Harvest Moon and all it's characters are not mine. That's my pathetic excuse of a disclaimer.
There she goes. Just like every single day, from two p.m. to six, running around town like a maniac, giving gifts and waving and smiling like an idiot to every breathing being living in harmonica town.
Oh god, why?
Oh god, she's coming this way. Why why why?
And she runs all the way until she gets closer, and closer and closer. And she stops on the door and knocks, but she simply enters anyways.
There it is. That smile. Why why why?
Why does it feel like the sun suddenly shining on this dimly lit room?
And it's so annoying.
And she opens her seemingly bottomless rucksack and pulls out a tomato juice.
She knows i like it. And i hate that.
So i put my most stern facade and build my walls up higher. She can't reach me. Or so i like to think.
And even so, she smiles and giggles and rambles on and on about trivialities such as her very lovely cows or how hard she worked this time to get high quality tomatoes, just for me.
And i hate that too.
So then why?

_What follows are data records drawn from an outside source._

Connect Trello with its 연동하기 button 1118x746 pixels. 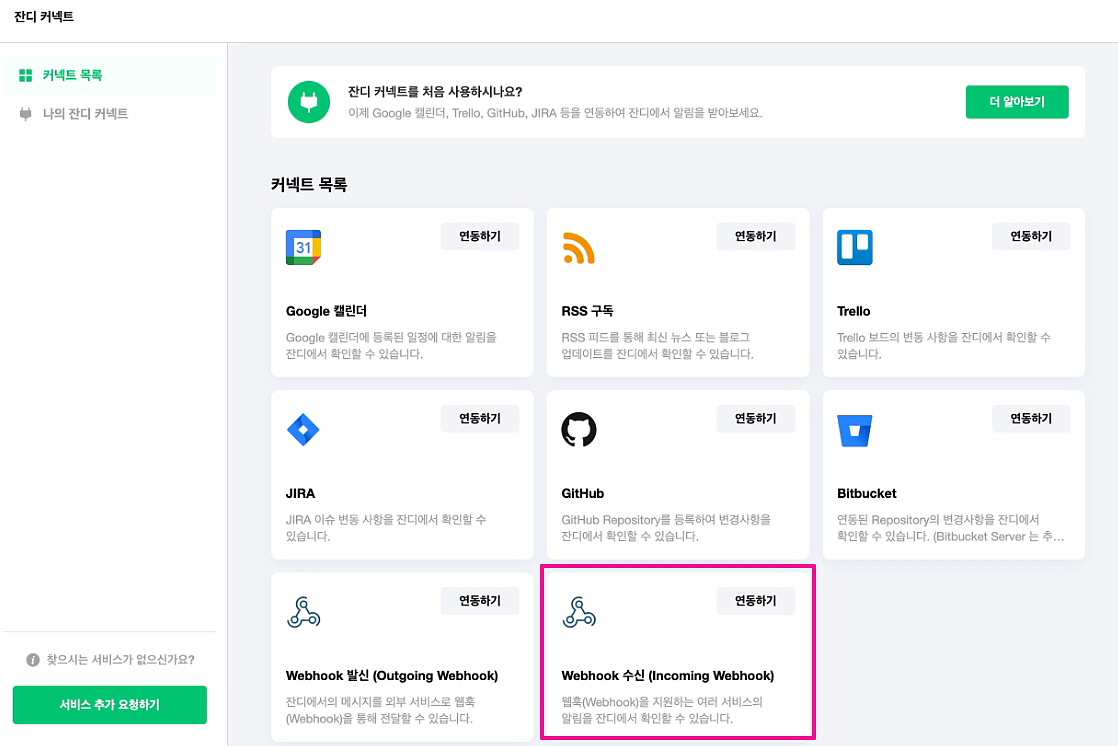click(x=1031, y=236)
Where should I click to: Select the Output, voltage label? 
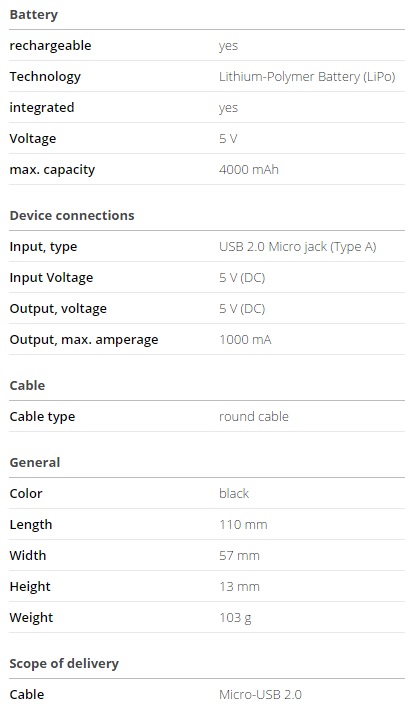pos(58,309)
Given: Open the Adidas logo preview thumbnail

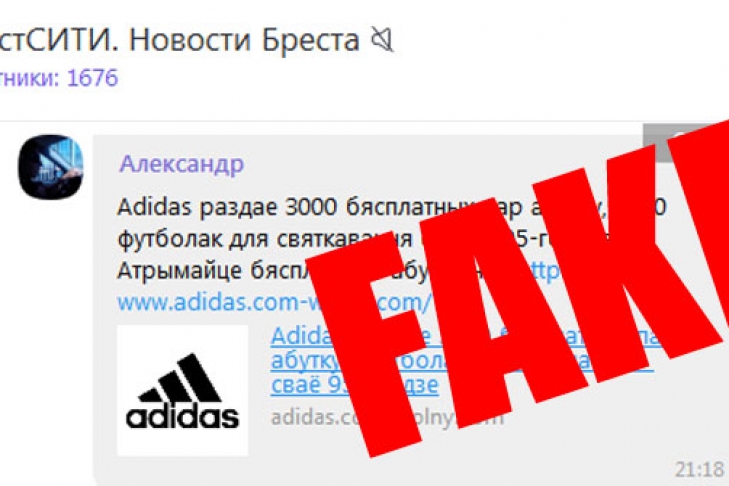Looking at the screenshot, I should pos(182,391).
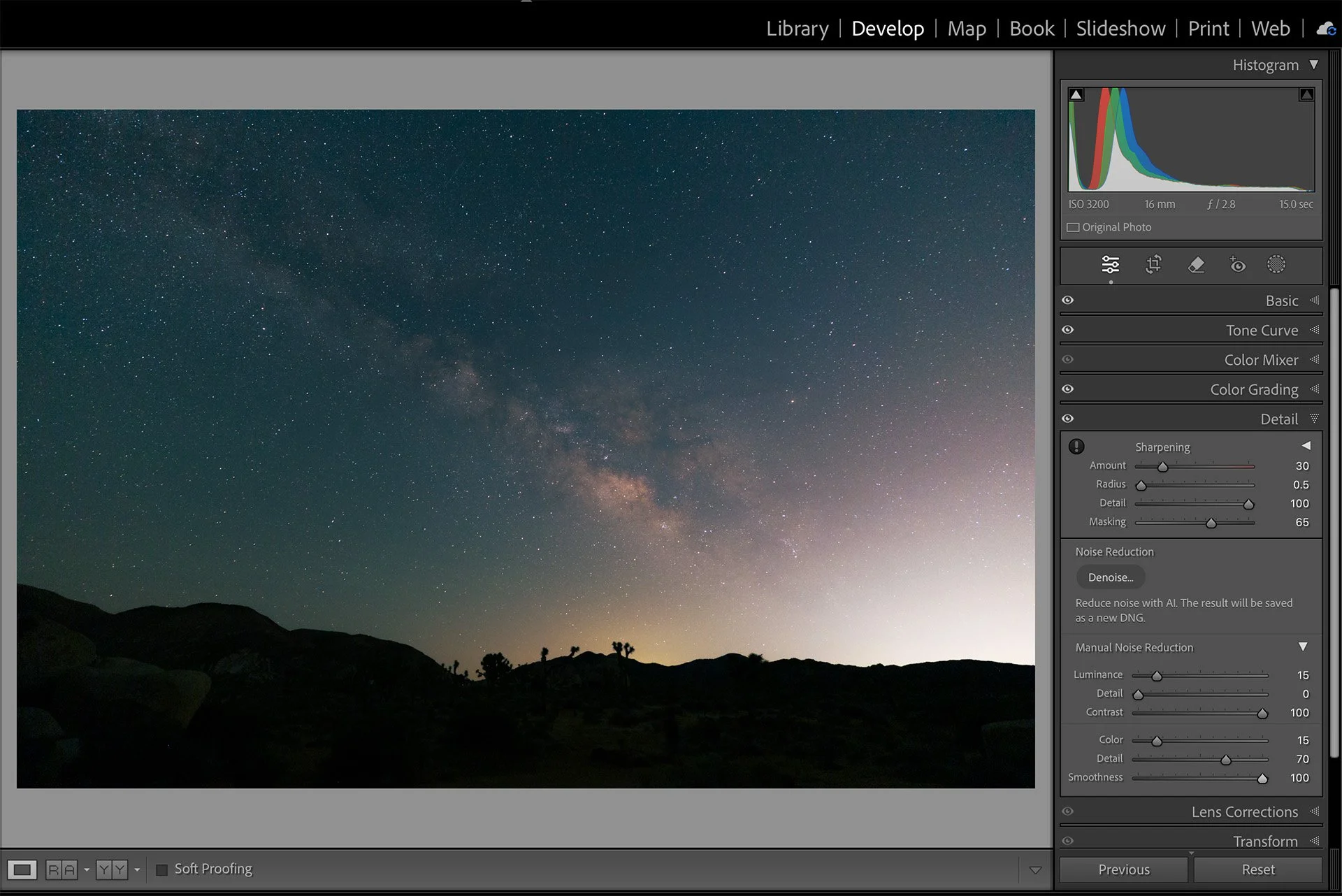Select the Red Eye correction tool
Screen dimensions: 1342x896
point(1237,265)
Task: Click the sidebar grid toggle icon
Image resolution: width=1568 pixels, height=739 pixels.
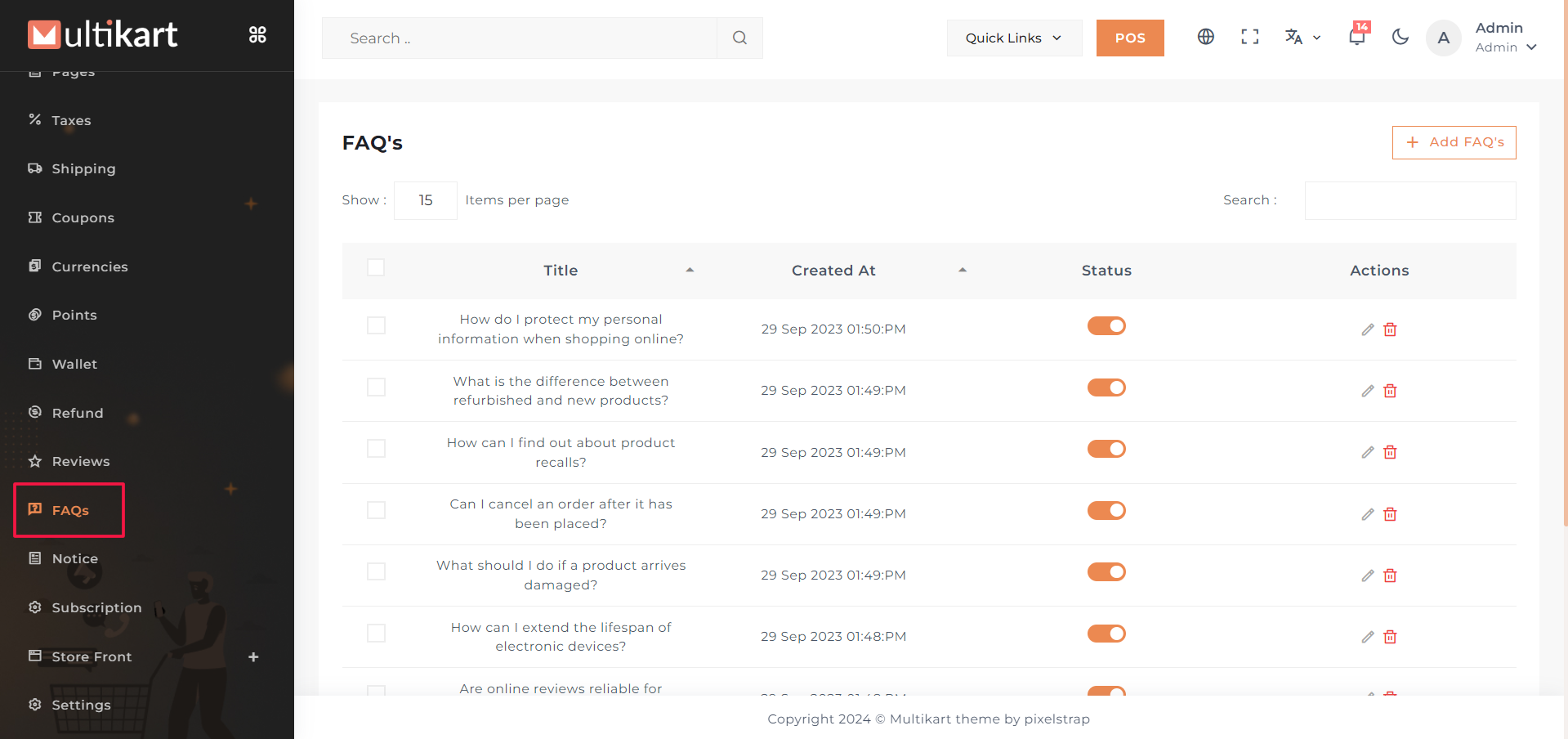Action: pos(257,34)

Why why why?
Why is it then that when she leaves the room the sunshine leaves behind her?
Why do i want to bottle all her shine and keep her all to myself?
Why do i feel a stab in the gut every time i see her sprinkling her joy on all the other men on town?
Why do i- Why do i want her for myself and myself only?
Surely it's not because i love her.
Just a very very simple drabble. I needed to do it so badly.
Please don't throw too many tomatoes at me.